:: TASK ITEM ::
Output begins at the line with "This screenshot has height=870, width=423." and ends at the last line of the records below. Copy each line in that span exactly, and leave out pictures.

[Pixel coordinate grounding data]
━━━━━━━━━━━━━━━━

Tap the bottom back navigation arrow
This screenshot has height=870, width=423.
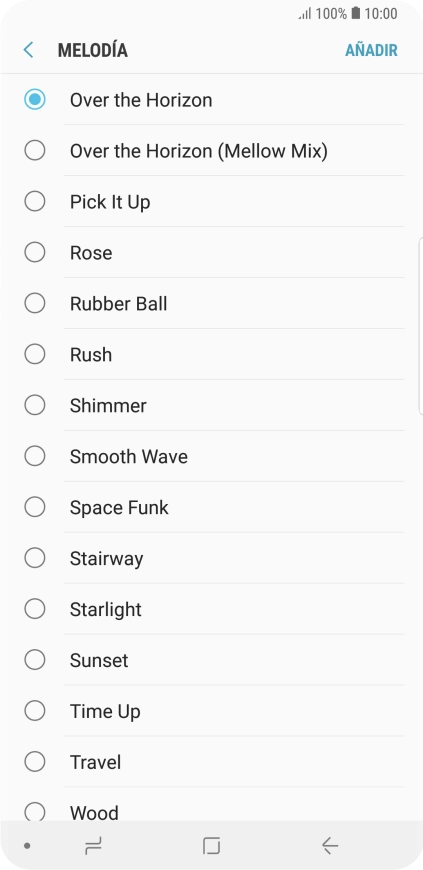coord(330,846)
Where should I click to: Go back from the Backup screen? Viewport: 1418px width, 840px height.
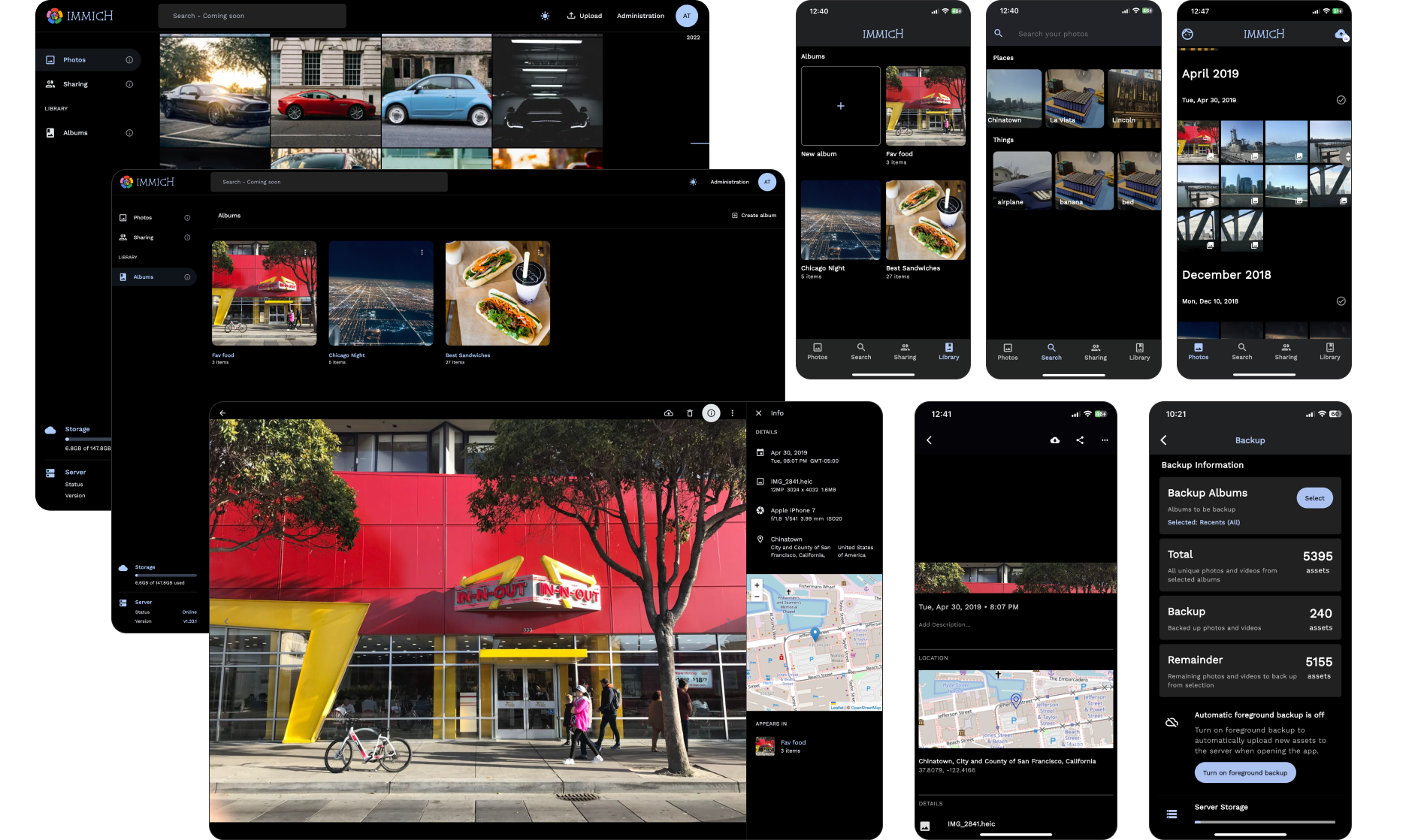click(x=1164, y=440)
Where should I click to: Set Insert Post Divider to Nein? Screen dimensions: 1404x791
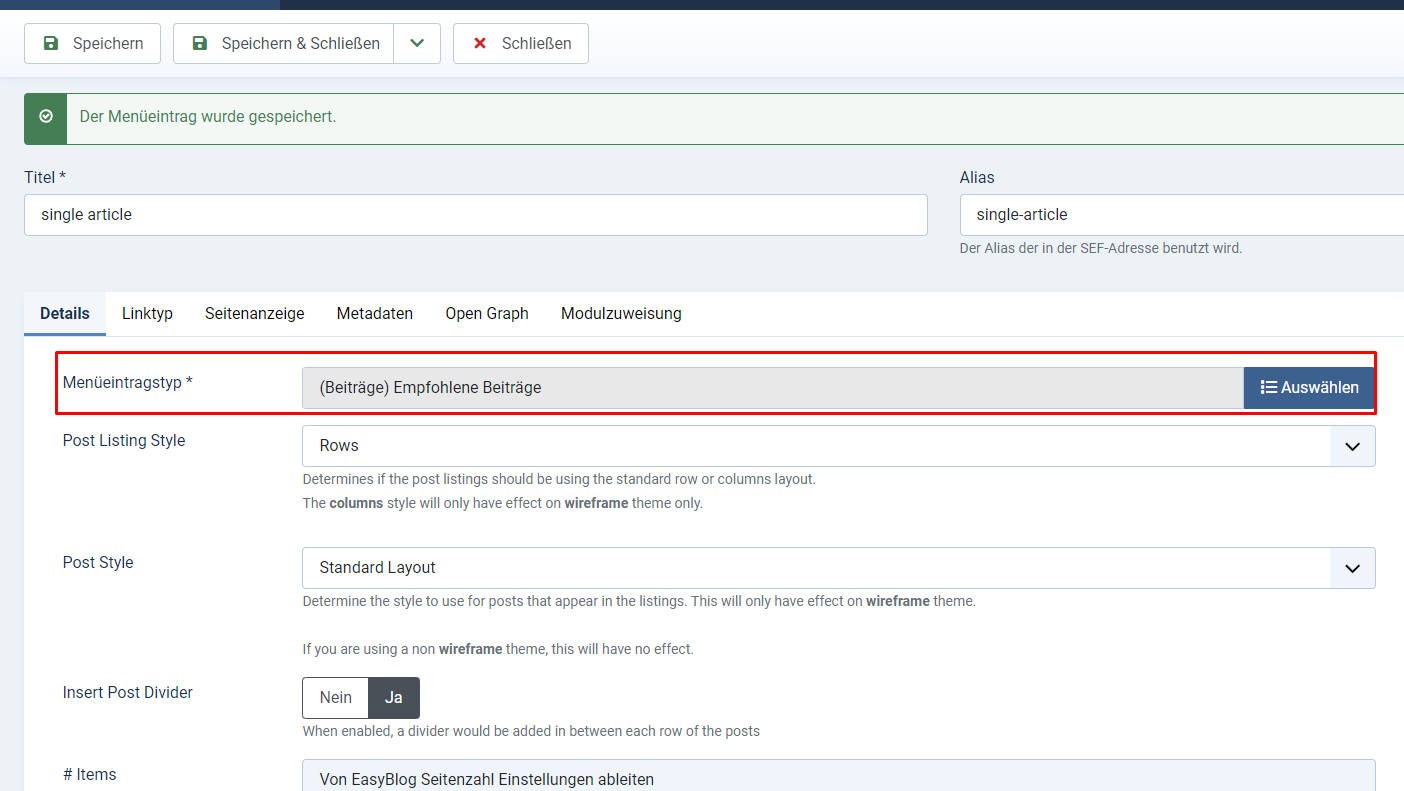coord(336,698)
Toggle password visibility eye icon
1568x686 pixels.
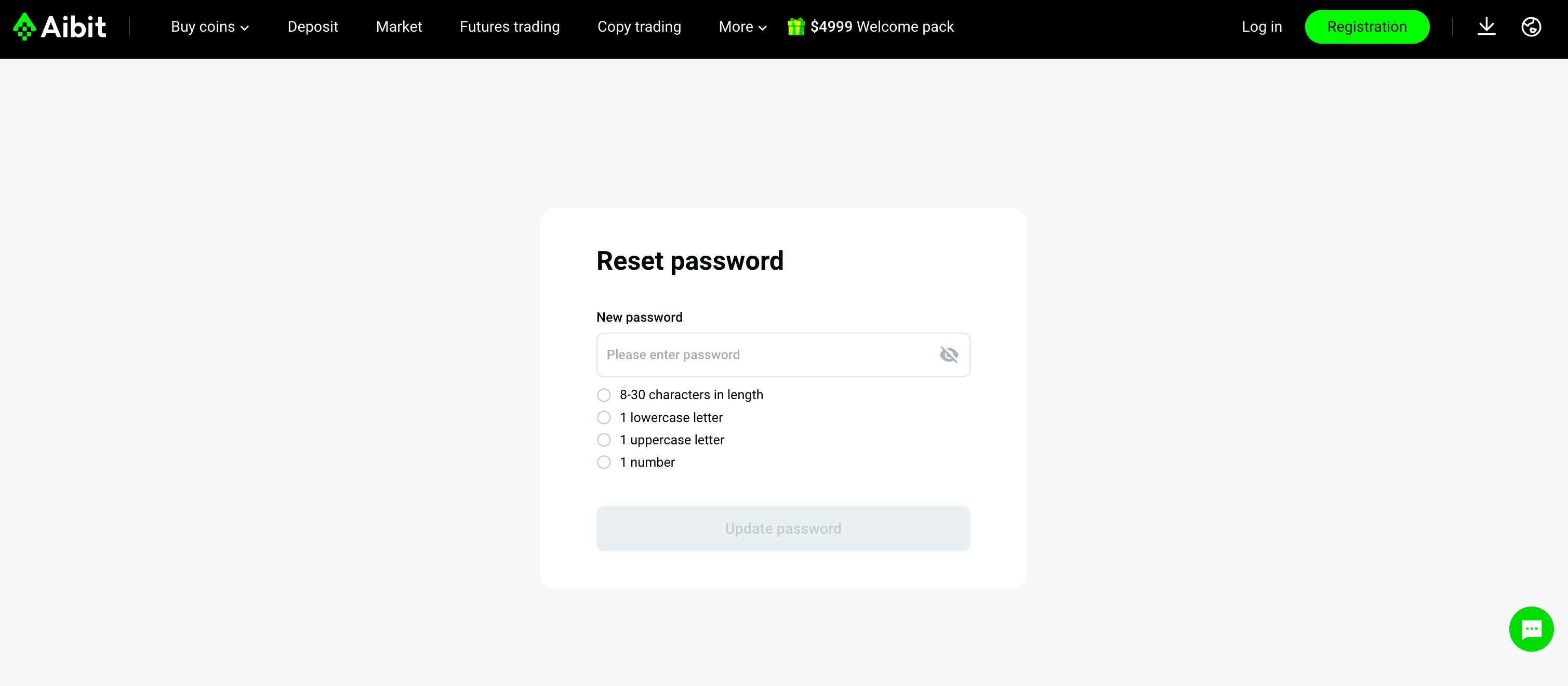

━━━━━━━━━━━━━━━━

:: TASK RESULT ::
This screenshot has height=870, width=423.
coord(330,846)
Where should I click to: Go back from the Backup screen? Viewport: 1418px width, 840px height.
click(x=1164, y=440)
Where should I click to: Set Insert Post Divider to Nein? Screen dimensions: 1404x791
coord(336,698)
Toggle password visibility eye icon
1568x686 pixels.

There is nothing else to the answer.